## [YOUR INSTRUCTIONS]
Render the rows below as a numbered list, leaving out any blank lines.

-- START OF TASK MATERIAL --

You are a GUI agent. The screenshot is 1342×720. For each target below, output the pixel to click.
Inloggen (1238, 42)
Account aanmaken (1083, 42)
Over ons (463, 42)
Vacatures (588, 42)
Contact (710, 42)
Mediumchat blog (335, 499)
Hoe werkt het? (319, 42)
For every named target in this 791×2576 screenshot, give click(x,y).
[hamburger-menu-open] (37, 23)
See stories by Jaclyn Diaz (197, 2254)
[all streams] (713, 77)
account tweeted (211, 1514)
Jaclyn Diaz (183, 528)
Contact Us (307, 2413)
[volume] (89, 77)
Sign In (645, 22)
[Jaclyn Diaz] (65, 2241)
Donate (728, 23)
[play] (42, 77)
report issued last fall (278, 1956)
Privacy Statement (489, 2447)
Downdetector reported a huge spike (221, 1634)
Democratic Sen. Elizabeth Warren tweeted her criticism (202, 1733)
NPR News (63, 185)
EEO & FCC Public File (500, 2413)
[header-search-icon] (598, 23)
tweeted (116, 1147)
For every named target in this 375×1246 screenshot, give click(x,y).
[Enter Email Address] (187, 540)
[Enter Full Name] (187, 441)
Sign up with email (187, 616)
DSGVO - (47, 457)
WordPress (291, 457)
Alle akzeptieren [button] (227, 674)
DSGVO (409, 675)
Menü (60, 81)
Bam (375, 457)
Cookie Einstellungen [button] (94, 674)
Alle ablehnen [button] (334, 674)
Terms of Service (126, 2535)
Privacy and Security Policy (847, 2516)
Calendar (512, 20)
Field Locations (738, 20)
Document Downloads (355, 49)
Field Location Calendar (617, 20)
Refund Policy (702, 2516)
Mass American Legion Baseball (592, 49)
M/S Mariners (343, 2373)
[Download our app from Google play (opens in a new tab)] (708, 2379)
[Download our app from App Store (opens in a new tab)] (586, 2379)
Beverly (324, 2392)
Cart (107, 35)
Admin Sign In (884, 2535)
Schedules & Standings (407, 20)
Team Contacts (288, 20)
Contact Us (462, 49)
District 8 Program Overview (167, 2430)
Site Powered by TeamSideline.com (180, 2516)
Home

-- END OF TASK MATERIAL --

## [SOLVED PROBLEM]
1. You are a GUI agent. The screenshot is 1342×720. For each target below, output the pixel to click.
2. Inloggen (1238, 42)
3. Account aanmaken (1083, 42)
4. Over ons (463, 42)
5. Vacatures (588, 42)
6. Contact (710, 42)
7. Mediumchat blog (335, 499)
8. Hoe werkt het? (319, 42)
9. For every named target in this 791×2576 screenshot, give click(x,y).
10. [hamburger-menu-open] (37, 23)
11. See stories by Jaclyn Diaz (197, 2254)
12. [all streams] (713, 77)
13. account tweeted (211, 1514)
14. Jaclyn Diaz (183, 528)
15. Contact Us (307, 2413)
16. [volume] (89, 77)
17. Sign In (645, 22)
18. [Jaclyn Diaz] (65, 2241)
19. Donate (728, 23)
20. [play] (42, 77)
21. report issued last fall (278, 1956)
22. Privacy Statement (489, 2447)
23. Downdetector reported a huge spike (221, 1634)
24. Democratic Sen. Elizabeth Warren tweeted her criticism (202, 1733)
25. NPR News (63, 185)
26. EEO & FCC Public File (500, 2413)
27. [header-search-icon] (598, 23)
28. tweeted (116, 1147)
29. For every named target in this 375×1246 screenshot, give click(x,y).
30. [Enter Email Address] (187, 540)
31. [Enter Full Name] (187, 441)
32. Sign up with email (187, 616)
33. DSGVO - (47, 457)
34. WordPress (291, 457)
35. Alle akzeptieren [button] (227, 674)
36. DSGVO (409, 675)
37. Menü (60, 81)
38. Bam (375, 457)
39. Cookie Einstellungen [button] (94, 674)
40. Alle ablehnen [button] (334, 674)
41. Terms of Service (126, 2535)
42. Privacy and Security Policy (847, 2516)
43. Calendar (512, 20)
44. Field Locations (738, 20)
45. Document Downloads (355, 49)
46. Field Location Calendar (617, 20)
47. Refund Policy (702, 2516)
48. Mass American Legion Baseball (592, 49)
49. M/S Mariners (343, 2373)
50. [Download our app from Google play (opens in a new tab)] (708, 2379)
51. [Download our app from App Store (opens in a new tab)] (586, 2379)
52. Beverly (324, 2392)
53. Cart (107, 35)
54. Admin Sign In (884, 2535)
55. Schedules & Standings (407, 20)
56. Team Contacts (288, 20)
57. Contact Us (462, 49)
58. District 8 Program Overview (167, 2430)
59. Site Powered by TeamSideline.com (180, 2516)
60. Home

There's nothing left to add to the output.